Reproduce verbatim the lines of the data below, from the line containing "Given: Select the" through the final line of the data, both included. Leave the pictures out of your answer.

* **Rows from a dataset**

§ §

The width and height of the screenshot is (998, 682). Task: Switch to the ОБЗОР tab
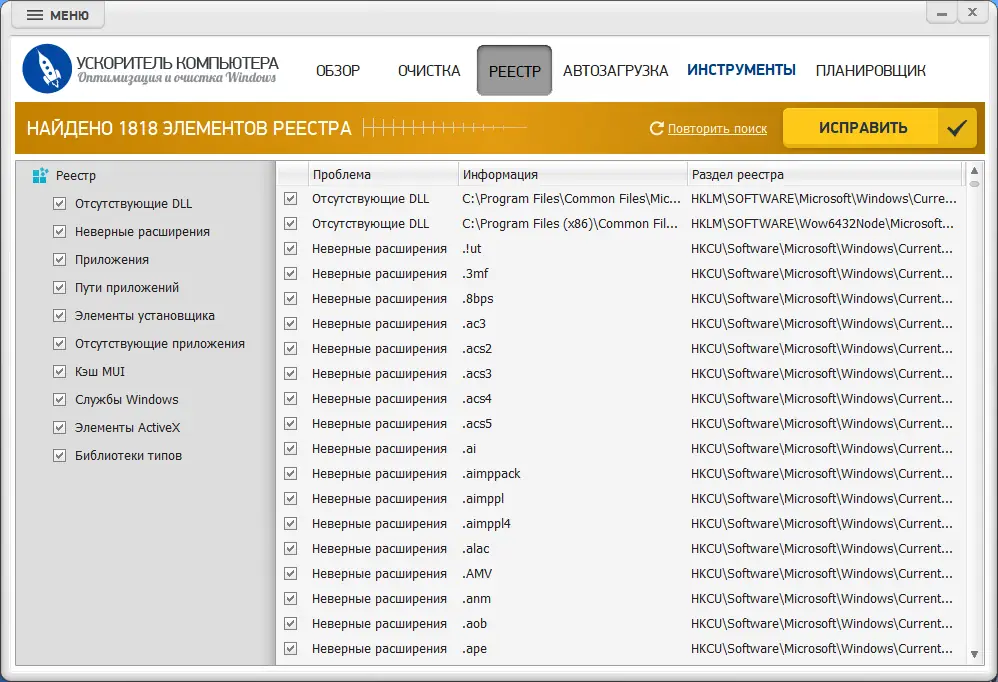coord(338,71)
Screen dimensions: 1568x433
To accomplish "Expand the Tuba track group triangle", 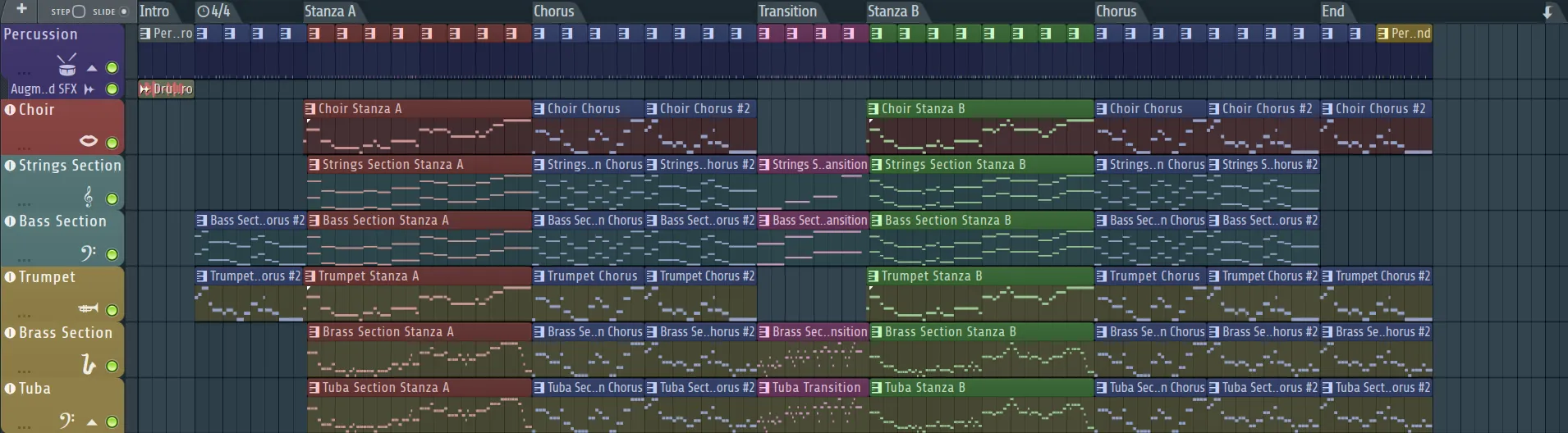I will (x=92, y=422).
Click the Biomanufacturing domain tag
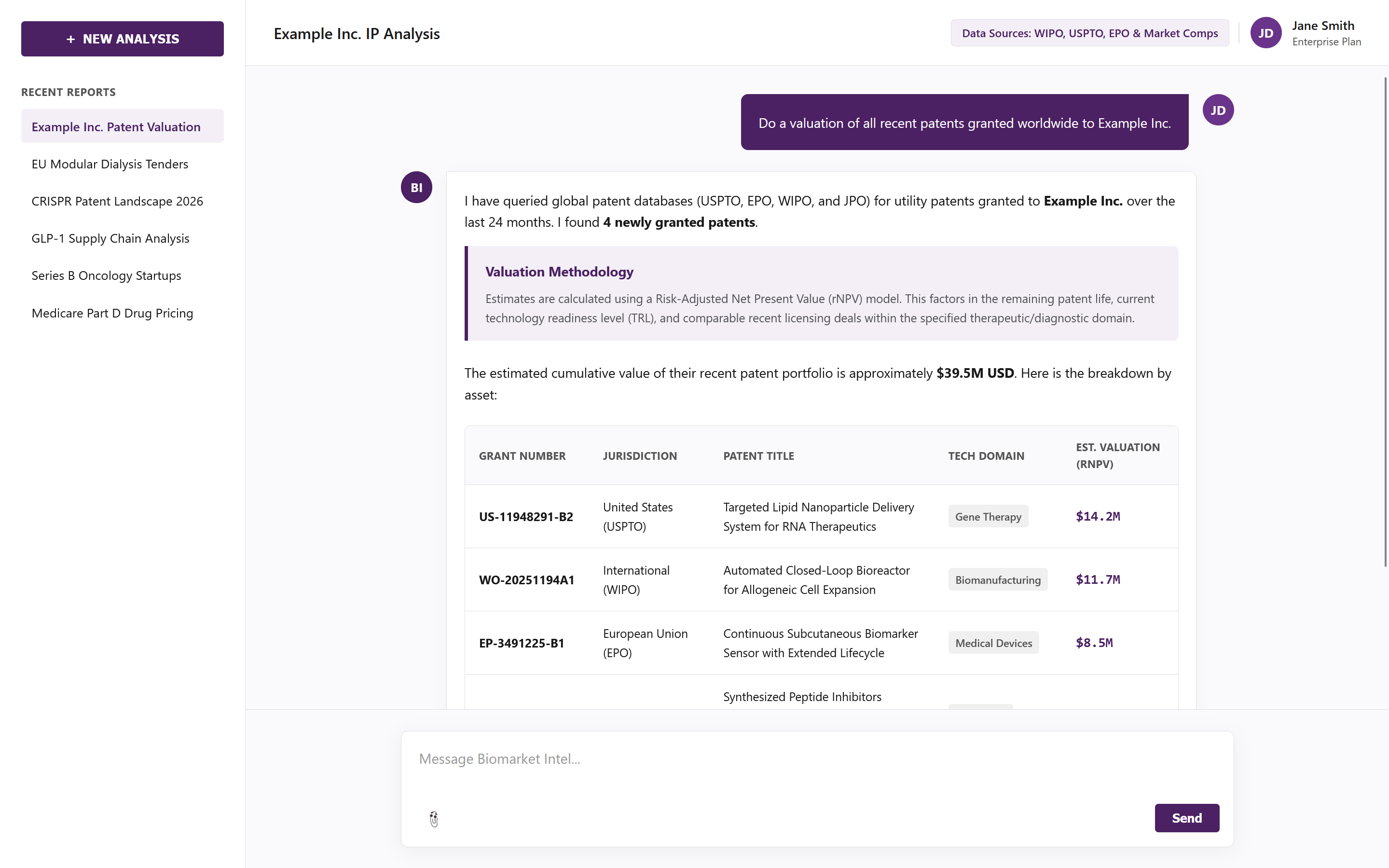This screenshot has width=1389, height=868. click(x=997, y=580)
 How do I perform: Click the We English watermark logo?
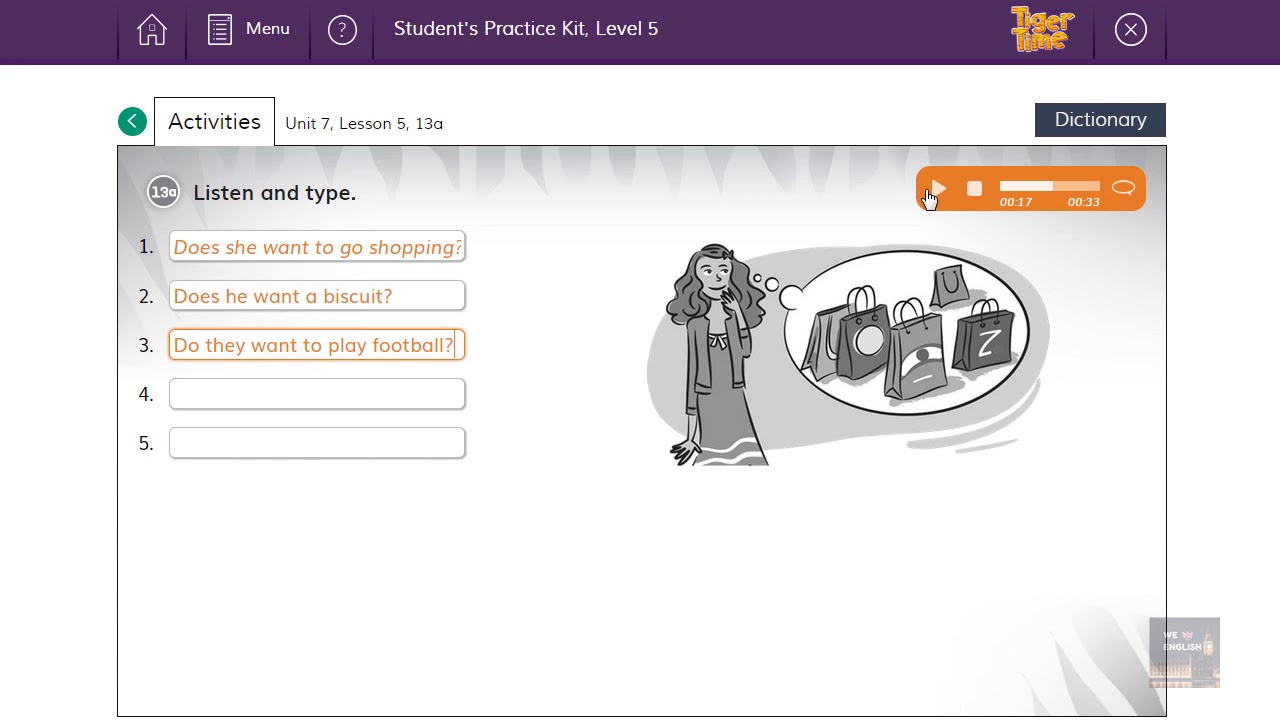[1184, 651]
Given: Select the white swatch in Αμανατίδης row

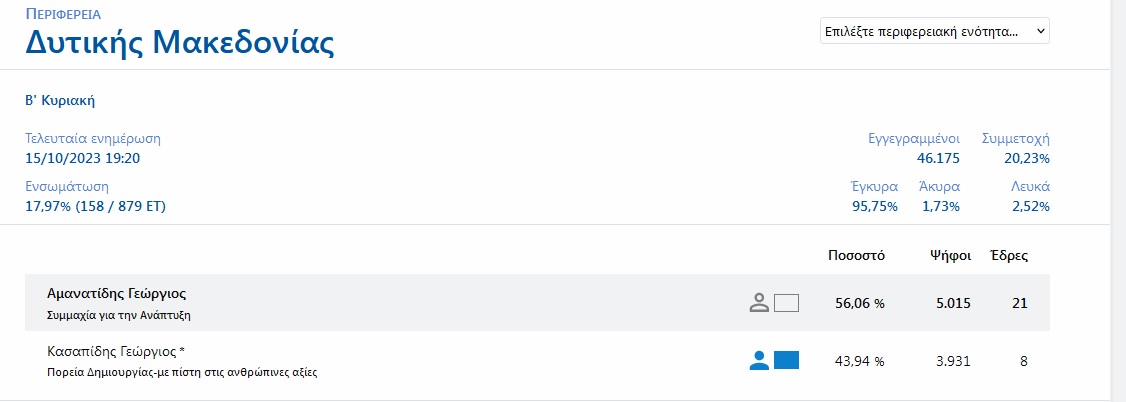Looking at the screenshot, I should point(787,303).
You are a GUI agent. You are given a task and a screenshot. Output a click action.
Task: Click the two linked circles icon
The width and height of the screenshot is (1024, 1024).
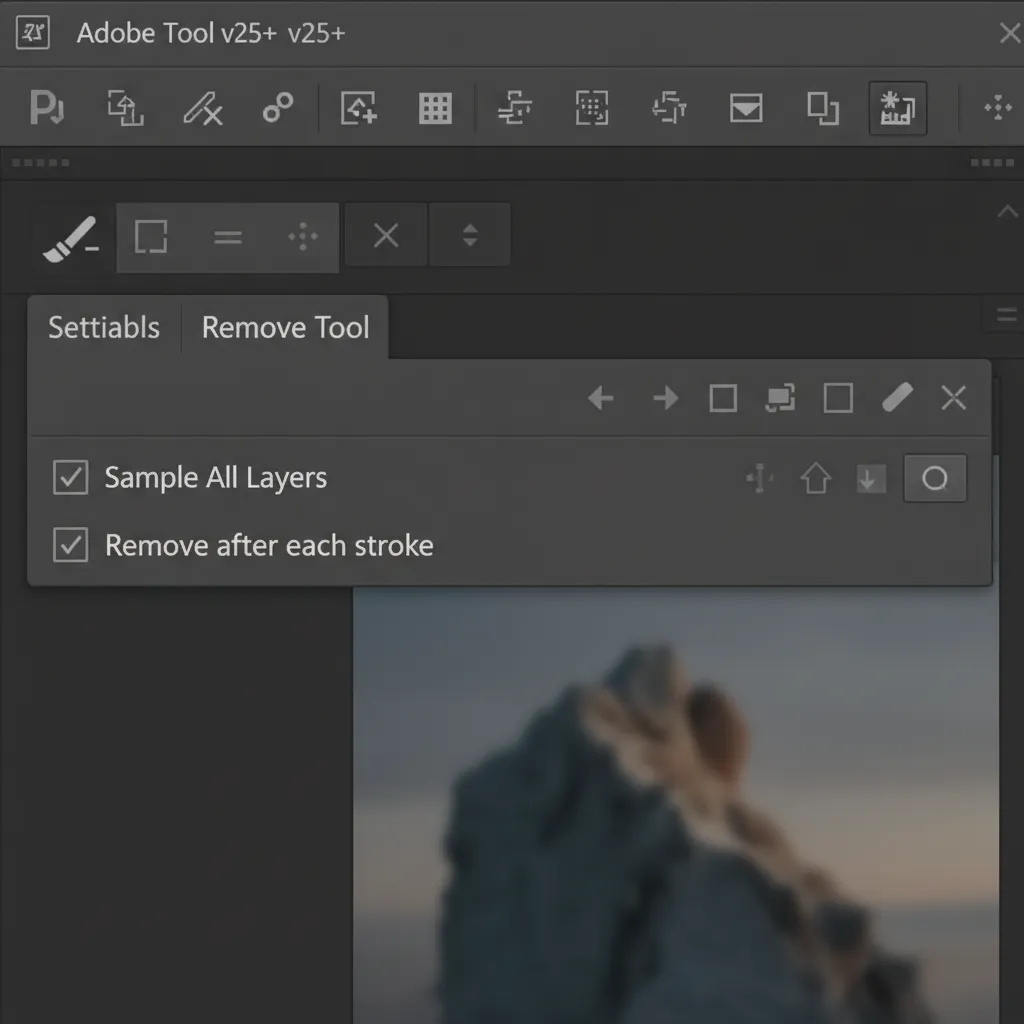pos(278,107)
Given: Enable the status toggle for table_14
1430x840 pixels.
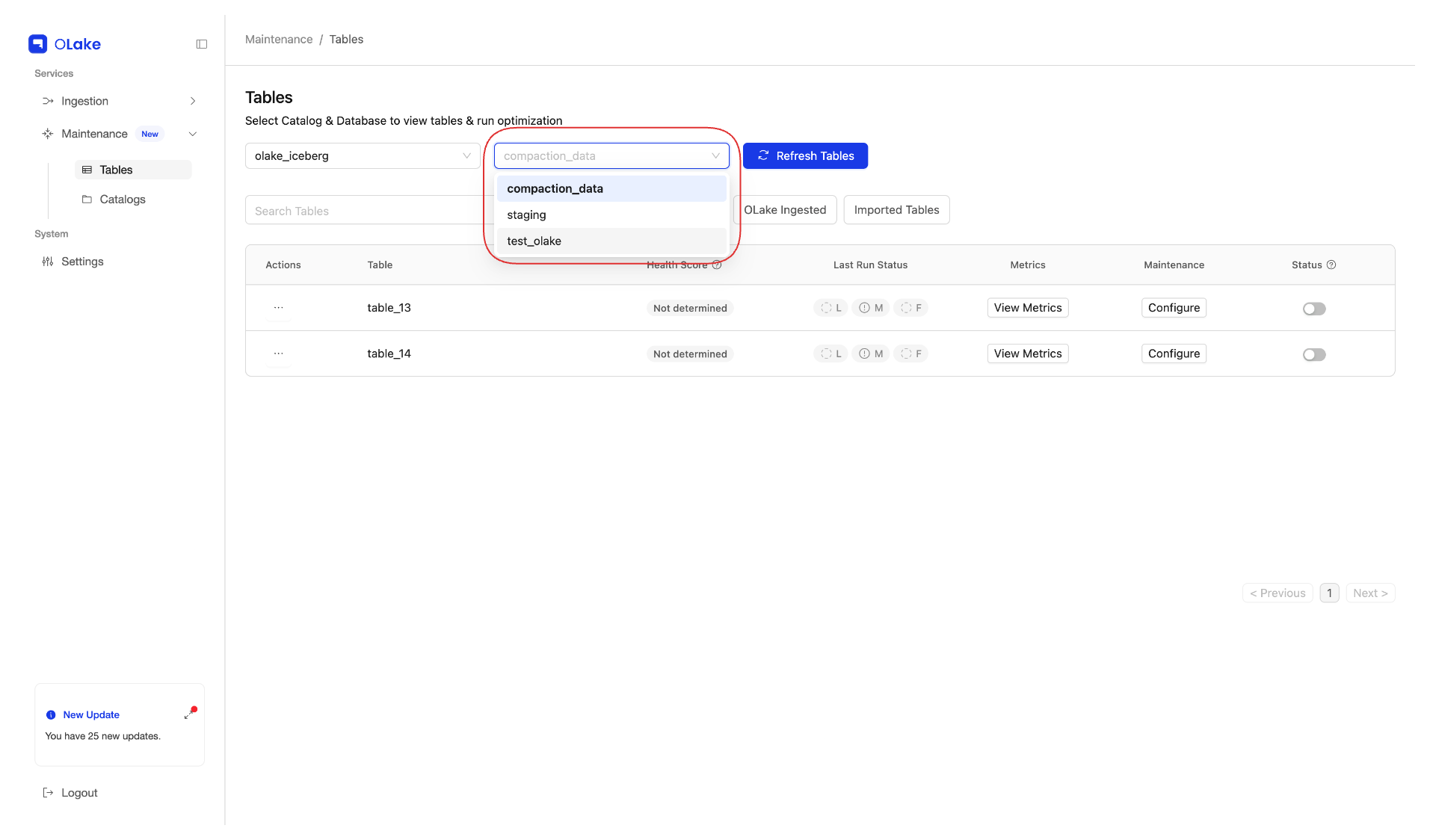Looking at the screenshot, I should [x=1314, y=354].
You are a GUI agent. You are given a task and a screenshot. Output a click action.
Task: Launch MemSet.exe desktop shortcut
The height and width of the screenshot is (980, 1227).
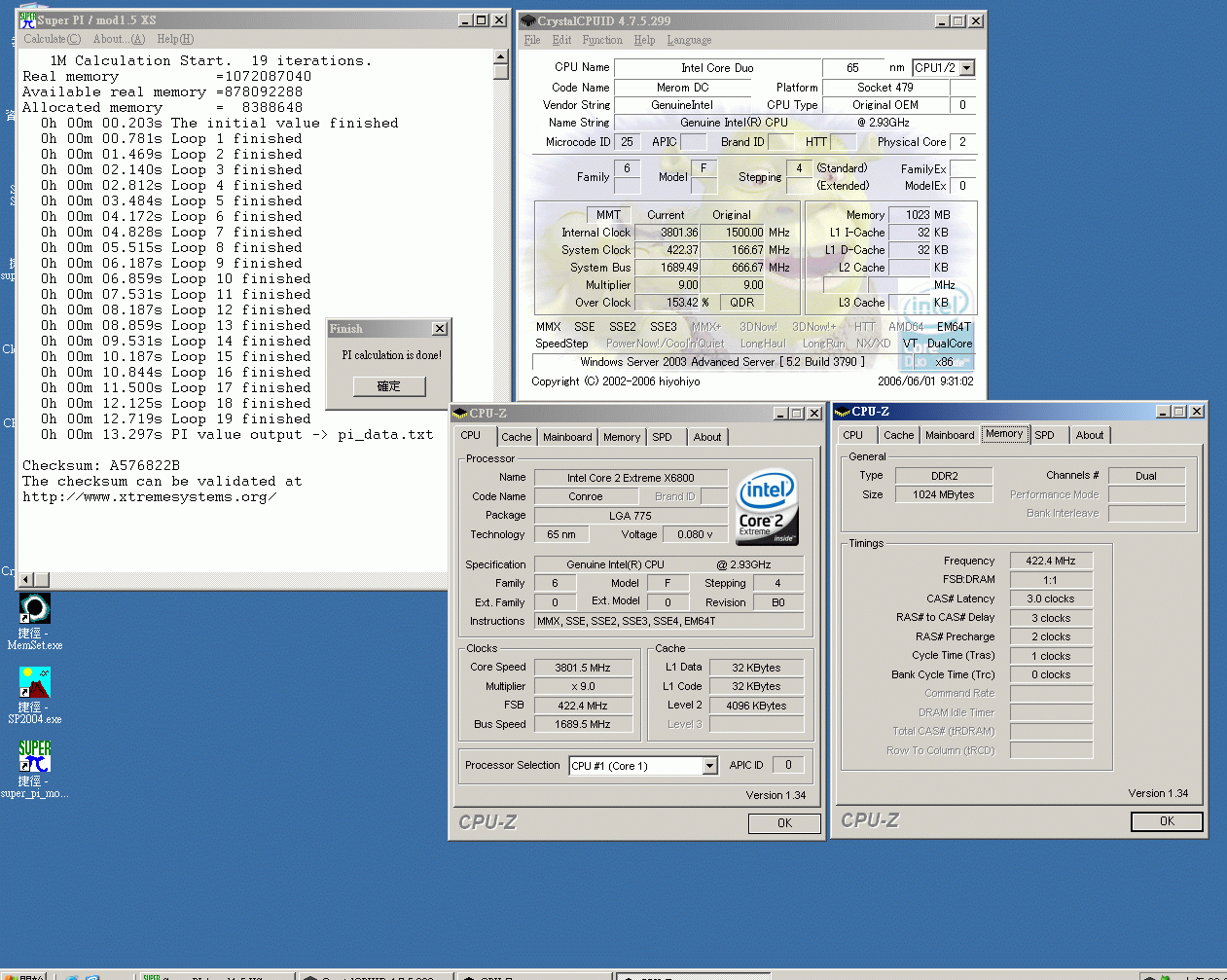pyautogui.click(x=34, y=607)
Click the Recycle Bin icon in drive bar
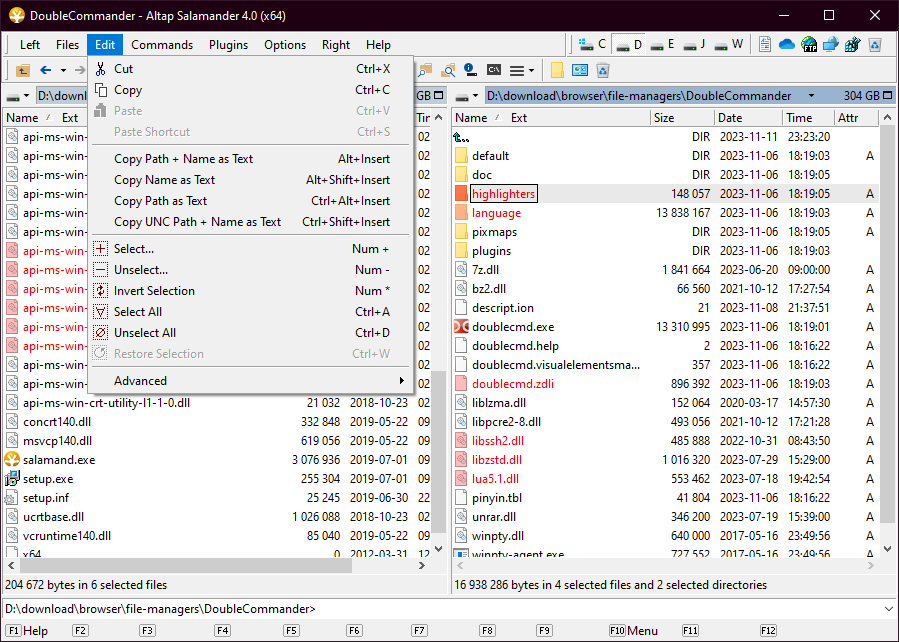This screenshot has width=899, height=642. [x=874, y=45]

§ §

* **Complete response**
Given: Select the white swatch in Αμανατίδης row

Looking at the screenshot, I should point(787,303).
You are a GUI agent. You are given a task and a screenshot. Output a click action.
Task: Click the two linked circles icon
The width and height of the screenshot is (1024, 1024).
pos(278,107)
Given: Enable the status toggle for table_14
1430x840 pixels.
Looking at the screenshot, I should [x=1314, y=354].
You are a GUI agent. You are given a task and a screenshot. Output a click action.
Task: Launch MemSet.exe desktop shortcut
The height and width of the screenshot is (980, 1227).
pyautogui.click(x=34, y=607)
Click the Recycle Bin icon in drive bar
This screenshot has width=899, height=642. [x=874, y=45]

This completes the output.